Um Batman à parte do novo DCU

Importa relembrar: o universo de Matt Reeves — que inclui The Batman (2022) e o spin-off televisivo The Penguin (Max, 2024) — existe fora do novo DCU que Gunn e Peter Safran estão a construir. É, por assim dizer, uma Gotham paralela. Enquanto o novo Superman de Gunn (a estrear a 11 de julho) inicia uma nova cronologia, o “Batman noir” de Pattinson continua o seu caminho — mais sombrio, mais contido e, para muitos fãs, mais autoral.

Filmagens este ano, estreia em 2027

Depois de vários rumores e adiamentos, The Batman Part II está agora previsto para 1 de outubro de 2027 — um ano após a data inicialmente apontada. Matt Reeves já confirmou que as filmagens arrancam ainda em 2025.

Robert Pattinson, com o humor característico, comentou:

“Comecei como Batman jovem, e vou acabar como Batman velho… Já tenho 38 anos, estou velho!”

O que esperar da sequela?

Ainda não há detalhes oficiais sobre a narrativa, mas Reeves já disse que a história continuará diretamente os acontecimentos do primeiro filme — embora com surpresas reservadas.

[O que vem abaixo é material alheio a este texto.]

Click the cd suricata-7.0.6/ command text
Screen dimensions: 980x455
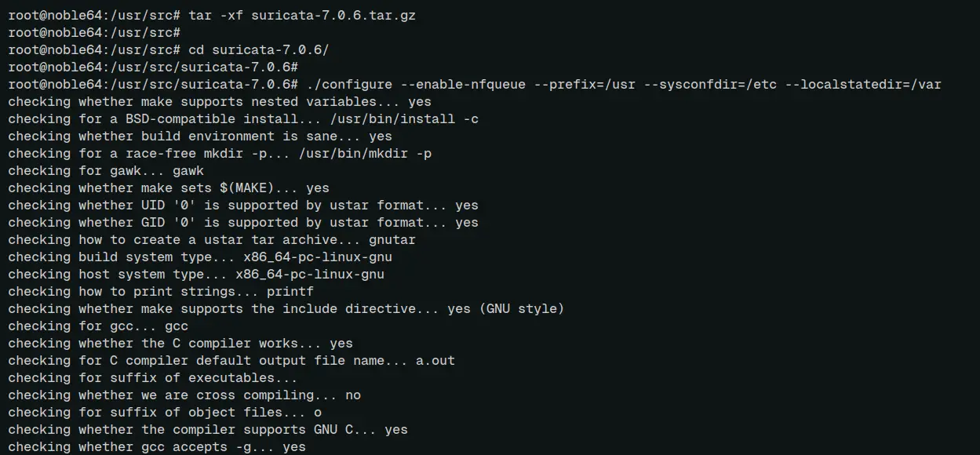pyautogui.click(x=259, y=50)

Entre os pontos expectáveis:

  • A evolução da personagem de Bruce Wayne, ainda num registo marcado pelo trauma e isolamento;
  • O regresso de Colin Farrell como Oswald Cobblepot (Penguin), já estabelecido como figura central do submundo;
  • A possibilidade de introdução de novos vilões — com rumores constantes sobre o Mr. Freeze e a Corte das Corujas.

O tom continuará provavelmente a seguir a linha mais noir e realista que Reeves já definiu, com influências assumidas de SevenZodiac e do cinema policial dos anos 70.

Entre Gotham e Metropolis: dois caminhos paralelos

Com Superman a iniciar um novo capítulo do DCU, e The Batman a seguir o seu próprio caminho, o que se adivinha é uma coexistência de universos — algo inédito mas promissor.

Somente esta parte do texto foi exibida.